Task description
Retype every one of the following records line for line, keeping each character as it is.

Data for the task
* * * * *
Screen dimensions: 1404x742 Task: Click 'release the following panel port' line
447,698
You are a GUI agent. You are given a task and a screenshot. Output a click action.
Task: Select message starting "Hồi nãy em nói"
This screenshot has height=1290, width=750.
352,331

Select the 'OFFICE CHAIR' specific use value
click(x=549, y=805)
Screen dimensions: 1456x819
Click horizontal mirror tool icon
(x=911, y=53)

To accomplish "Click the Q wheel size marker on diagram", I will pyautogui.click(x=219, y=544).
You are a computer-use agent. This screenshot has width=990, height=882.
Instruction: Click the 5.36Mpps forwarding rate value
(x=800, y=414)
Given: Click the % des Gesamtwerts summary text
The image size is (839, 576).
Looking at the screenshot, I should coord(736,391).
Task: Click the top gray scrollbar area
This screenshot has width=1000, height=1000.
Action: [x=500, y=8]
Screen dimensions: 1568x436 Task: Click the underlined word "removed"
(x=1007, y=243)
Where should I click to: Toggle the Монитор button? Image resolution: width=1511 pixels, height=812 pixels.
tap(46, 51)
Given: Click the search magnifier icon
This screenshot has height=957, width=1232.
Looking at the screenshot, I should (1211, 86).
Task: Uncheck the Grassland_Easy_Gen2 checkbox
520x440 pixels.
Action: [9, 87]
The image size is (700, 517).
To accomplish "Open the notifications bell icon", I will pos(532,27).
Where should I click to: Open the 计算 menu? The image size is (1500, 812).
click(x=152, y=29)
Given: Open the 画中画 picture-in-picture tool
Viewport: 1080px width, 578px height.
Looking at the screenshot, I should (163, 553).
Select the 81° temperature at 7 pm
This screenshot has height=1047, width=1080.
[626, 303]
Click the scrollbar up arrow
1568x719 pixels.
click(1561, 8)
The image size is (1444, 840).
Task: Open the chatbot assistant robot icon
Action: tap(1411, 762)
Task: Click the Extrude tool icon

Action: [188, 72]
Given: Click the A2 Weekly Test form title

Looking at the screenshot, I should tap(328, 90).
* * * * *
Exercise result
Screen dimensions: 1404x742 Task: Click 'release the following panel port' line
447,698
You are a GUI agent. You are given a task and a screenshot. Output a click action.
Task: Select message starting "Hồi nãy em nói"
This screenshot has height=1290, width=750.
352,331

Select the 'OFFICE CHAIR' specific use value
click(x=549, y=805)
Screen dimensions: 1456x819
Click horizontal mirror tool icon
(x=911, y=53)

To accomplish "Click the Q wheel size marker on diagram", I will pyautogui.click(x=219, y=544).
You are a computer-use agent. This screenshot has width=990, height=882.
Instruction: Click the 5.36Mpps forwarding rate value
(x=800, y=414)
Given: Click the % des Gesamtwerts summary text
The image size is (839, 576).
Looking at the screenshot, I should coord(736,391).
Task: Click the top gray scrollbar area
This screenshot has width=1000, height=1000.
Action: [x=500, y=8]
Screen dimensions: 1568x436 Task: Click the underlined word "removed"
(x=1007, y=243)
Where should I click to: Toggle the Монитор button? Image resolution: width=1511 pixels, height=812 pixels.
tap(46, 51)
Given: Click the search magnifier icon
This screenshot has height=957, width=1232.
Looking at the screenshot, I should (1211, 86).
Task: Uncheck the Grassland_Easy_Gen2 checkbox
520x440 pixels.
Action: [9, 87]
The image size is (700, 517).
To accomplish "Open the notifications bell icon", I will pos(532,27).
Where should I click to: Open the 计算 menu? The image size is (1500, 812).
click(x=152, y=29)
Given: Open the 画中画 picture-in-picture tool
Viewport: 1080px width, 578px height.
Looking at the screenshot, I should (163, 553).
Select the 81° temperature at 7 pm
This screenshot has height=1047, width=1080.
[626, 303]
Click the scrollbar up arrow
1568x719 pixels.
click(1561, 8)
The image size is (1444, 840).
Task: Open the chatbot assistant robot icon
Action: tap(1411, 762)
Task: Click the Extrude tool icon

Action: [188, 72]
Given: Click the A2 Weekly Test form title

Looking at the screenshot, I should tap(328, 90).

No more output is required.